Brief 1 |
Retype everything in the records from the line containing "Given: Click paragraph" down to the end of the records, leaving out the pictures.

Passage to read |
Thread: Need help with creating a basic calculator for homework

What book is that from? I can see at least 6 errors in that code. (edit: make that at least 7. edit 8)

Ok, for future reference, don't paste images... post actual C source code like:

Code:

[code]
// Your code here
[/code]

Now, to the program. I've typed it in basically as you presented.

Code:

#include <stdio.h>

void main()
{
    //
    int B1, B2;
    double R;
    char O;
    
    //
    printf("Enter the 1st number: ");
    scanf("%d", &B1);
    printf("Enter the 2nd number: ");
    scanf("%d", B2);
    printf("Insert the symbol for the desired operation (+, -, *, /) : ");
    O = getchar();
    
    //
    if (O == '+') {
        R = B1 + B2;
        }
    else if (O == '-') {
        R = B1 - B2;
        }
    else if (O == '*') {
        R = B1 * B2;
        }
    else if (O == '/') {
        R = B1 / B2;
        }
    
    //
    printf("Result of the operation is: %d", R);
    
    system("PAUSE");
    return 0;
}

Since this is probably very new to you, your professor has probably omitted error checking code deliberately (for demonstration purposes) so I won't comment on that too much. But in real life you should be checking the return values of scanf() and getchar() (also char O; should be int O; because getchar returns an integer that might be EOF which you should also check for.) But let's skip past all that for now.

Code:

#include <stdio.h>

//!!! There are only two valid ways to declare void:
//!!!    int main(void) and 
//!!!    int main(int argc, char *argv[])
//!!! The one you want in this example is int main(void)
//!!! Note also that there is another problem with void main(void): At the end you have
//!!!     return 0; but your declaration says that main returns nothing. Leave the return 0
//!!!     because that is correct, but change how you declare main()
void main()    //!!! Change this to int main(void)
{
    //
    int B1, B2;
    double R;
    char O;        //!!! Technically this should be int O; because getchar returns int
    
    //
    printf("Enter the 1st number: ");
    scanf("%d", &B1);
    printf("Enter the 2nd number: ");
    scanf("%d", B2);    ///!!! Does this look similar to the previous scanf()? %d expects you to
                        ///!!!    supply "a pointer to the place to store the result". Don't worry about
                        ///!!!    what & does at the moment I guess (you'll learn later), just note that it should be &B2
    printf("Insert the symbol for the desired operation (+, -, *, /) : ");
    O = getchar();
    ///!!! Some time when you learn more you should check for EOF here. You should also check that you have
    ///!!! actually read a character that is not whitespace (spaces, tabs, end of line characters etc).
    
    
    //
    if (O == '+') {
        R = B1 + B2;
        }
    else if (O == '-') {
        R = B1 - B2;
        }
    else if (O == '*') {
        R = B1 * B2;
        }
    else if (O == '/') {
        R = B1 / B2;    ///!!! R is of type double, but the expression B1 / B2 is of type int, so this
                        ///!!! likely does not do what it's meant to do
        }
    ///!!! what happens if O did not equal any of those characters (+ - * /)? In the next logical line you
    ///!!!    will print the value of R, but R is not initialized.

Data section |

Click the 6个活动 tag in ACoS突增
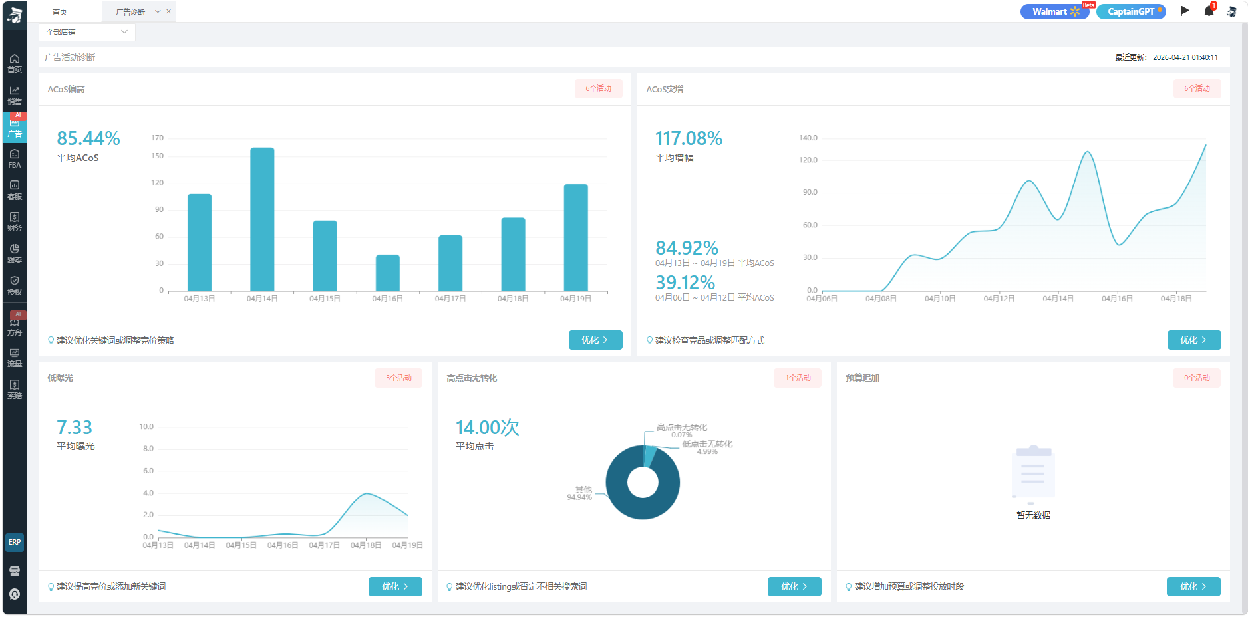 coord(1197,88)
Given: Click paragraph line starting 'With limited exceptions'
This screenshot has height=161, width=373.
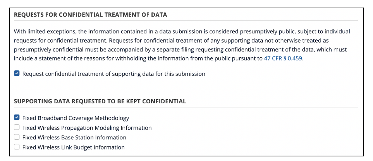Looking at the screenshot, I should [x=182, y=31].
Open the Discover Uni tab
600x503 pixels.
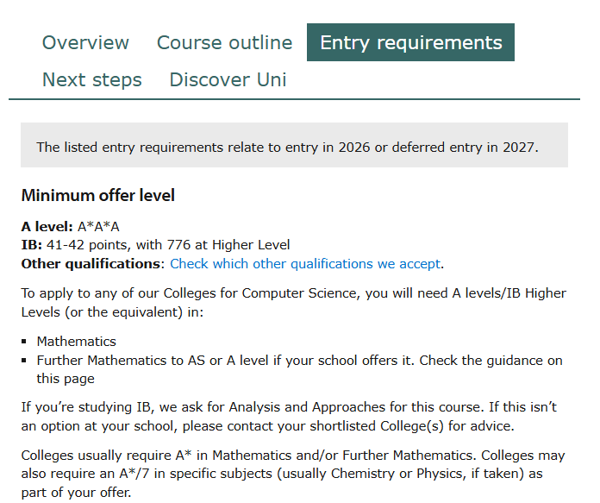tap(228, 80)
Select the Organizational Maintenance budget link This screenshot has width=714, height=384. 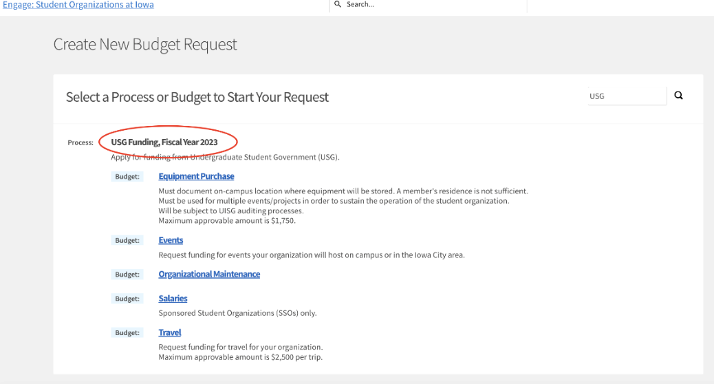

Brief 2 |
In the forum thread about the homework calculator, echo everything from "Since this is" down to "argc, char *argv[])" without changing a character.

Correct result 1 |
Given: Click paragraph line starting 'With limited exceptions'
This screenshot has height=161, width=373.
Looking at the screenshot, I should [x=182, y=31].
Open the Discover Uni tab
600x503 pixels.
tap(228, 80)
Select the Organizational Maintenance budget link This screenshot has width=714, height=384. 

Correct result 2 |
Since this is probably very new to you, your professor has probably omitted error checking code deliberately (for demonstration purposes) so I won't comment on that too much. But in real life you should be checking the return values of scanf() and getchar() (also char O; should be int O; because getchar returns an integer that might be EOF which you should also check for.) But let's skip past all that for now.

Code:

#include <stdio.h>

//!!! There are only two valid ways to declare void:
//!!!    int main(void) and 
//!!!    int main(int argc, char *argv[])